§ EXTRACT PROVIDED
Start of Block
Emerging Areas of Interest:
Rare diseases – Rare disease trials face unique challenges due to their small patient populations. With these trials, every enrolled participant offers a critical source of data. Tokenization allows sponsors to use RWD to understand disease progression, treatment durability, and long-term health outcomes while reducing the burden of excessive site visits, ensuring studies collect meaningful real-world evidence even with limited patient numbers.
Tokenization further supports the development of external control arms, providing a scientifically rigorous comparator while ensuring that all patients in the trial have access to the investigational therapy.
Metabolic disorders (diabetes, obesity) – Metabolic disorders require long-term treatment monitoring to assess effectiveness and safety beyond the clinical trial setting, where tokenization and data linkage can playa key role. Given the high prevalence of existing or emerging comorbidities in trials for these common diseases, long-term RWD linkage can enable the analyses needed to uncover unexpected drug effects in new disease areas earlier, identifying associations that were not originally the focus of the clinical trials.
End of Block
§ INFORMATION GIVEN
Start of Block
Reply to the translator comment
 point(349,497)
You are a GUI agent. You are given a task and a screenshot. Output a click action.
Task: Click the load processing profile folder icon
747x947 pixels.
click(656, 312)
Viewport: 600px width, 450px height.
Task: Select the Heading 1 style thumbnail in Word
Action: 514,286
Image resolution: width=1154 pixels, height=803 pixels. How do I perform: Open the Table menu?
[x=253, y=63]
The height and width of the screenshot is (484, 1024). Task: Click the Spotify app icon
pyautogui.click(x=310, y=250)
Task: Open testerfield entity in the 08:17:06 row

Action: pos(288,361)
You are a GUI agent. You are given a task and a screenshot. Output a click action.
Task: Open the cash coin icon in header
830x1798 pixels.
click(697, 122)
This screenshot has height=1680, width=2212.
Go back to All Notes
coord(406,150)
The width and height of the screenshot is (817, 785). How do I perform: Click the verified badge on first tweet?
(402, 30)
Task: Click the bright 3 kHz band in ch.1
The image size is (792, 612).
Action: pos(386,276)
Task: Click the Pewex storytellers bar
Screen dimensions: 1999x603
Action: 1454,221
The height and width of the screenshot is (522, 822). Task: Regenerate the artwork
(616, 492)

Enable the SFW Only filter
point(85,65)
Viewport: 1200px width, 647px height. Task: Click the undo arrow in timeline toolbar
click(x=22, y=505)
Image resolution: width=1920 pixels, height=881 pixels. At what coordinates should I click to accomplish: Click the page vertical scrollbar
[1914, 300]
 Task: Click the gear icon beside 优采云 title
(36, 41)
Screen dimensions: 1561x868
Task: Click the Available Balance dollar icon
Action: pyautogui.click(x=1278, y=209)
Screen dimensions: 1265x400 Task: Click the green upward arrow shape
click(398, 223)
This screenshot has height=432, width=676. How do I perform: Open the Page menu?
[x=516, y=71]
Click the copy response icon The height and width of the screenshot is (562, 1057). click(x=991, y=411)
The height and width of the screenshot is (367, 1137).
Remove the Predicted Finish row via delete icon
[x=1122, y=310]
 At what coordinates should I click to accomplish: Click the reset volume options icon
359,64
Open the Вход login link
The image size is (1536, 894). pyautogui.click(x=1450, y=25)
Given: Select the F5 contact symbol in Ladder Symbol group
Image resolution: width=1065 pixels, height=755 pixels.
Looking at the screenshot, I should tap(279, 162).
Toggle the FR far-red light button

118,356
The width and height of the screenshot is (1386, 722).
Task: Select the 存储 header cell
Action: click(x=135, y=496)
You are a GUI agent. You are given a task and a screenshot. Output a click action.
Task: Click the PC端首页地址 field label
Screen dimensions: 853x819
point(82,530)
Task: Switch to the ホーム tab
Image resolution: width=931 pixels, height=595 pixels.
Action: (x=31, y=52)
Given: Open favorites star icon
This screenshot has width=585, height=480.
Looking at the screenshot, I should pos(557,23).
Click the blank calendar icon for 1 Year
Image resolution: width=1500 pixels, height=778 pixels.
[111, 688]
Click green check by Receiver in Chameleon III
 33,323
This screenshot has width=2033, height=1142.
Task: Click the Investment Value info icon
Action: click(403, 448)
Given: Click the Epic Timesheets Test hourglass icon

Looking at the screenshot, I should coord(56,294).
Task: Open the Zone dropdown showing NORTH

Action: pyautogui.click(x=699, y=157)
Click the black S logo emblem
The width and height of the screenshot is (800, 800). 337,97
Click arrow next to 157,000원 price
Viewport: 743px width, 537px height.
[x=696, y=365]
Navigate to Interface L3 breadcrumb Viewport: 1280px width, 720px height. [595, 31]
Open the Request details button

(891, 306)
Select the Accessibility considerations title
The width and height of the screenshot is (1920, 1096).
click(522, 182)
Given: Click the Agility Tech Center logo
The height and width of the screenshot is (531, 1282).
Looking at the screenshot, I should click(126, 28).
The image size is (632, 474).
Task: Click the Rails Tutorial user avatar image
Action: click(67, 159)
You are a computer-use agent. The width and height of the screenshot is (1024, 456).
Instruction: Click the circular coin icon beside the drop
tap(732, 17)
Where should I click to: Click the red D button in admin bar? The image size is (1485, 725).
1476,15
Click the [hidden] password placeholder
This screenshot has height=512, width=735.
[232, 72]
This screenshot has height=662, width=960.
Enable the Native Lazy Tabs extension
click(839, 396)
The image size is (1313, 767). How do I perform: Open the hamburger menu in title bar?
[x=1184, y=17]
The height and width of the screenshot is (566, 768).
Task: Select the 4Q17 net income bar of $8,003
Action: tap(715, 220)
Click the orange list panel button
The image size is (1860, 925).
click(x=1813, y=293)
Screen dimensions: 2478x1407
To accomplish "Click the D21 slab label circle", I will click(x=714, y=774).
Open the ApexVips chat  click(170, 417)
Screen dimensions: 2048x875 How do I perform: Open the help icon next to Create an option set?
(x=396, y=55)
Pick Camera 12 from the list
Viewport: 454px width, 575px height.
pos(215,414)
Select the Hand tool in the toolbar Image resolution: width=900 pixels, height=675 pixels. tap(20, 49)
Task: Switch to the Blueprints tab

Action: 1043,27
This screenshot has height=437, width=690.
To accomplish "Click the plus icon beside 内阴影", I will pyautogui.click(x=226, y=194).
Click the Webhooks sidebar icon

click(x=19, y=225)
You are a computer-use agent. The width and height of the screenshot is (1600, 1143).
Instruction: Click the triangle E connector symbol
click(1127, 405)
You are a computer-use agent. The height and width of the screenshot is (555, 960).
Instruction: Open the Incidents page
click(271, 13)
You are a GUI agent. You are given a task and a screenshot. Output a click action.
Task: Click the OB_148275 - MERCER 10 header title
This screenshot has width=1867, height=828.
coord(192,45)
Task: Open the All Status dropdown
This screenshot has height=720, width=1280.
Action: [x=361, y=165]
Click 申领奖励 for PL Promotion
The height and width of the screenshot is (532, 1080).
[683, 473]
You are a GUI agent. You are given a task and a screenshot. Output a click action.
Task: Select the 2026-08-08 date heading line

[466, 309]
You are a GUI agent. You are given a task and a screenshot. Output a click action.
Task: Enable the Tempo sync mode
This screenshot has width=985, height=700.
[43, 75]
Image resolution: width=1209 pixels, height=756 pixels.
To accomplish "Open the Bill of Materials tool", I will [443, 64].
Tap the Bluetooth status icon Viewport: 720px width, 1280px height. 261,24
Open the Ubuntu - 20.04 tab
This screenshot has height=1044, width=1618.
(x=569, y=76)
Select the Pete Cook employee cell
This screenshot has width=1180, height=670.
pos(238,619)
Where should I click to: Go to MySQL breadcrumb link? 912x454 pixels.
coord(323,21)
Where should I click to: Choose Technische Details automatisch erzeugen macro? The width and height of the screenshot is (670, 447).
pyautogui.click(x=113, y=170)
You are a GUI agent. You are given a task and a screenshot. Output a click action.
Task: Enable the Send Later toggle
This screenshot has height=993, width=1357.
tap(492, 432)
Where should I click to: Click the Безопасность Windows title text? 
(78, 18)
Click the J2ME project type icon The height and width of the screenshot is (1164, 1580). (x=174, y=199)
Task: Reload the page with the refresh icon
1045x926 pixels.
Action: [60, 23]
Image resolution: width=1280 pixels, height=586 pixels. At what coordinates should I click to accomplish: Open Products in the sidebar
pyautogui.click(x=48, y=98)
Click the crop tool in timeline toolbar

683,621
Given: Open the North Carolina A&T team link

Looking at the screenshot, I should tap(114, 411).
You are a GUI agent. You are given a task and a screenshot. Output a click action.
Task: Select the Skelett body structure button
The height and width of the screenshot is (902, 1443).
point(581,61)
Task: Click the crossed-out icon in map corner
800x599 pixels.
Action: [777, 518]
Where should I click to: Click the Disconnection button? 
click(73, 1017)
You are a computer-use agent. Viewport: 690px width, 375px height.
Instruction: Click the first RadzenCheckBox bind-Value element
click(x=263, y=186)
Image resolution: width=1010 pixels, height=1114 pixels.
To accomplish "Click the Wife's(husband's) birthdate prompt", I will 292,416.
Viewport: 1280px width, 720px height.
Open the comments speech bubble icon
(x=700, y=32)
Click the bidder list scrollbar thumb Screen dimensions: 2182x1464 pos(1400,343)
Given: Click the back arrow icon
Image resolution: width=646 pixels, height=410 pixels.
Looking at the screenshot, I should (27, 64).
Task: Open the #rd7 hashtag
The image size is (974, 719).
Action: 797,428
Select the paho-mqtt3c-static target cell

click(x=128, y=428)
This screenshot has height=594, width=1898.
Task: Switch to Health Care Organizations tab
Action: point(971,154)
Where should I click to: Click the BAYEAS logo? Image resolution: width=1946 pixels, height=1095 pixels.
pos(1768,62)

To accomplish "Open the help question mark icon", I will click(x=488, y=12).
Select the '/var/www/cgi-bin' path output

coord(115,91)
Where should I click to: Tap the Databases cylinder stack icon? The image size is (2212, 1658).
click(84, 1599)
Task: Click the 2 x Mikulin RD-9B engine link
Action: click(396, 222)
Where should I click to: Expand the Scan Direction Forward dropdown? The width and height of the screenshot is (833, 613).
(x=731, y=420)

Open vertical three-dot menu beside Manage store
End of Block
§ EXERCISE 1
Echo from the passage on emerging areas of interest, above the listing, the words from "Emerging Areas of" up to and including "the investigational therapy.".
§ EXERCISE 2
Answer these from the passage on emerging areas of interest:
(a) What makes rare disease trials uniquely challenging?
(b) What does tokenization further support, providing a scientifically rigorous comparator?
(c) Which metabolic disorders are named in parentheses?
§ EXERCISE 3
Go on with the passage on emerging areas of interest, starting after its final sentence.

§ WRITTEN ANSWER 1
Emerging Areas of Interest:
Rare diseases – Rare disease trials face unique challenges due to their small patient populations. With these trials, every enrolled participant offers a critical source of data. Tokenization allows sponsors to use RWD to understand disease progression, treatment durability, and long-term health outcomes while reducing the burden of excessive site visits, ensuring studies collect meaningful real-world evidence even with limited patient numbers.
Tokenization further supports the development of external control arms, providing a scientifically rigorous comparator while ensuring that all patients in the trial have access to the investigational therapy.

§ WRITTEN ANSWER 2
(a) Their small patient populations.
(b) The development of external control arms.
(c) Diabetes and obesity.

§ WRITTEN ANSWER 3
For example, recent epidemiological studies suggest that GLP-1 receptor agonists, such as semaglutide, may be linked to a reduced risk of Alzheimer’s disease, sparking interest in their potential neuroprotective effects. If validated in larger studies, these findings could accelerate drug repurposing efforts, guiding clinical trials and expanding therapeutic applications beyond their original indications.
Trend 2: Expansion of Tokenization across All Clinical Trial Phases
Traditionally, tokenization was most common in late-stage trials (Phase III & IV), where large patient populations and regulatory requirements make real-world data integration a natural fit –- and often, a necessity. However, adoption is now increasing in earlier-phase studies (Phase I & II), particularly for rare diseases and personalized medicine, enrolling patients early in the development cycle with every data point critical for assessing treatment efficacy.
Figure4. Distribution of clinical trial phases, as reported by sponsors or listed on ClinicalTrials.gov, for ~50 of the trials under Datavant contracts.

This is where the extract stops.